Когда я поднимаю подбородок, я не встречаю ничего, кроме непоколебимого сочувствия. Она понятия не имеет, какую роль я сыграла в истории братьев, и тем не менее, она ни на секунду не смотрит на меня так, будто считает, что я плохая девушка. Между тем, это единственное, кем меня видит Рафферти. Для него я была монстром, спящим в его постели и унесшим жизнь его мамы.

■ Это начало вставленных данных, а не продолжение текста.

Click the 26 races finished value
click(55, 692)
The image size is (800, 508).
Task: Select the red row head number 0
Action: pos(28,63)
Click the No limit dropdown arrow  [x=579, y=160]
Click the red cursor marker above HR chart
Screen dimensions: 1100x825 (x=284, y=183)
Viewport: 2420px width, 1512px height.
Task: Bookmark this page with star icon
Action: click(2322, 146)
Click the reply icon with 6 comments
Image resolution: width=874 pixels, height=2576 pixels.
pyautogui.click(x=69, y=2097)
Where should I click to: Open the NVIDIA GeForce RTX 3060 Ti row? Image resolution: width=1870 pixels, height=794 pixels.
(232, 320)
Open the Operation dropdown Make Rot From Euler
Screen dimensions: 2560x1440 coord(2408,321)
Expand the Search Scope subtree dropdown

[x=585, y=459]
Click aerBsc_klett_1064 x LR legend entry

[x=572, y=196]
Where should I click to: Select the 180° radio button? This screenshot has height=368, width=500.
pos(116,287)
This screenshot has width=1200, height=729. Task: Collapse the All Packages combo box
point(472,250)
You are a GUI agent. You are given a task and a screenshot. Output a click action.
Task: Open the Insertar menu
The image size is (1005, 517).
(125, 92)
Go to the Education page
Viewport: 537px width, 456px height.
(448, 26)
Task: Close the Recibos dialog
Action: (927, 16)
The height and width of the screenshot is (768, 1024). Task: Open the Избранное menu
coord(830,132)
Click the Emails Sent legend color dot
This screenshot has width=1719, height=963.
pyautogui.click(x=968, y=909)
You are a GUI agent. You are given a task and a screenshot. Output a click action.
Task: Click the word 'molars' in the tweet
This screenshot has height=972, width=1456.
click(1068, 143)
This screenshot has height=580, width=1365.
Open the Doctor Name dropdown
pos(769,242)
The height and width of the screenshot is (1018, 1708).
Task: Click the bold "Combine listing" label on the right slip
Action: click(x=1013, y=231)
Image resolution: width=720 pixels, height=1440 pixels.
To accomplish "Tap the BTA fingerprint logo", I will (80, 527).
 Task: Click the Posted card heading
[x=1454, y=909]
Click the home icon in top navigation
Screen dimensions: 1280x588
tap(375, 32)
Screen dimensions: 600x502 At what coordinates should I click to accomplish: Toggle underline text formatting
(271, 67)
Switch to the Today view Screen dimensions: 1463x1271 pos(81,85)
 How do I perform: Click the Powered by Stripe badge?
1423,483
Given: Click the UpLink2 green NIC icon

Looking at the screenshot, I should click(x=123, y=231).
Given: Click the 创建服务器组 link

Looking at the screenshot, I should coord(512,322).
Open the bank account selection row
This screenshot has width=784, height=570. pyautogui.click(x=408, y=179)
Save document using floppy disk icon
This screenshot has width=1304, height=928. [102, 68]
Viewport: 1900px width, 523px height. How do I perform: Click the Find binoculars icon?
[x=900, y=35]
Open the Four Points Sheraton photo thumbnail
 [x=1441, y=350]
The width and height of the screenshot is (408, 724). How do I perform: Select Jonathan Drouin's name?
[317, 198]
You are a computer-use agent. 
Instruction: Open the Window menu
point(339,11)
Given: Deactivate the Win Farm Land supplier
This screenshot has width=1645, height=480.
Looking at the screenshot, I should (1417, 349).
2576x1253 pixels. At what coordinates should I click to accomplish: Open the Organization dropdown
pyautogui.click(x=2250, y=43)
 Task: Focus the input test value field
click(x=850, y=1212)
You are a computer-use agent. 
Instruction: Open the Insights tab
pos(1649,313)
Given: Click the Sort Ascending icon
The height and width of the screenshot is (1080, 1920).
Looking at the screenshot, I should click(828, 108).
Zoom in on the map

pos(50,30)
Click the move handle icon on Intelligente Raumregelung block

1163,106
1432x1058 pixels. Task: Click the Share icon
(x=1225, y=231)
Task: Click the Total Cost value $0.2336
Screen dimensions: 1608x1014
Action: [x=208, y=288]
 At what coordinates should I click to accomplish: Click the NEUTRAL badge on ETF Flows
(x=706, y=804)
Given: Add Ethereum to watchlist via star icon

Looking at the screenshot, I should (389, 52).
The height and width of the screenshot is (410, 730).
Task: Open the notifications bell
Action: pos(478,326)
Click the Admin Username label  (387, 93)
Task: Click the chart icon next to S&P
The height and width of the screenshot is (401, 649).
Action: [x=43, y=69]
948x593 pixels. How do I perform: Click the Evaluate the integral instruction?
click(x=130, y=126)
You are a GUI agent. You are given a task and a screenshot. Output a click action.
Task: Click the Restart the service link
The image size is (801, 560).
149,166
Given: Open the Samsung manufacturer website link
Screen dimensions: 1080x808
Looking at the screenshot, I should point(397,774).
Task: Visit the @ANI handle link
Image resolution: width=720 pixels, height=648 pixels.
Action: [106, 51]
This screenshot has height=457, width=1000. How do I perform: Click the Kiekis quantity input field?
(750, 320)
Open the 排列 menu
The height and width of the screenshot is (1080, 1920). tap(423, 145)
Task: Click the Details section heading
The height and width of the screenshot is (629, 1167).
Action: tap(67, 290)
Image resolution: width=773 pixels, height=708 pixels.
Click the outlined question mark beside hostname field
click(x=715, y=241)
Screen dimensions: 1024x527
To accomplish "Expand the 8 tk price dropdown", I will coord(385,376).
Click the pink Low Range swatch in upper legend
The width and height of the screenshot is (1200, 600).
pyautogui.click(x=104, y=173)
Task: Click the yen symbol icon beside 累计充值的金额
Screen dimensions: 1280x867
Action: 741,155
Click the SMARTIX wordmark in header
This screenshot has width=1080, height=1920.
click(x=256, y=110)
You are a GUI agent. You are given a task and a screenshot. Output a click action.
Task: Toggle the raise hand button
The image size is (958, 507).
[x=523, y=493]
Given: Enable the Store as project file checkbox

— Итак, когда ты говоришь, что знала их, ты действительно знала их. Ты была там, когда все это произошло? — я не уверена, что заставило ее сделать такой вывод — ее интуиция или моя внутренняя реакция на ее подталкивание. Может быть, и то, и другое.
— Да, — хрипло шепчу я.
— Мне очень жаль, Пози.
Рафферти говорил мне, что он единственный, кто что-то потерял, и что я не имею права горевать. Серьезные извинения Ларк проникают прямо в мое сердце, заставляя хрупкие кусочки его треснуть еще больше, потому что впервые за долгое время они позволяют мне признать, что я тоже что-то потеряла. Я потеряла лучшего друга, приемную маму и свою первую и единственную любовь.
— Спасибо, — прерывисто выдыхая, я пытаюсь восстановить самообладание. — Я не хочу…Я не могу об этом говорить. Это не моя история.
Рафферти взорвался бы от ярости, если бы услышал, как я это говорю. Он бы раскритиковал меня за мое лицемерие, ведь тогда у меня не было проблем с рассказом его истории.
— Я понимаю, — ее свободная рука тянется к кожаному ошейнику, а палец пробегает по серебряным крыльям. — Но можешь ли ты сказать мне только одну вещь? Почему бабочка?
Я уже потеряла счет, сколько раз люди спрашивали меня о моем имени. Как будто это была клятва, которую я дала ему, я хранила прозвище, которое он мне дал, как будто оно было священным. Когда он поместил эту бабочку мне на горло, он взял вещь, которая когда-то была для нас священна, и превратил ее в символ своего контроля надо мной.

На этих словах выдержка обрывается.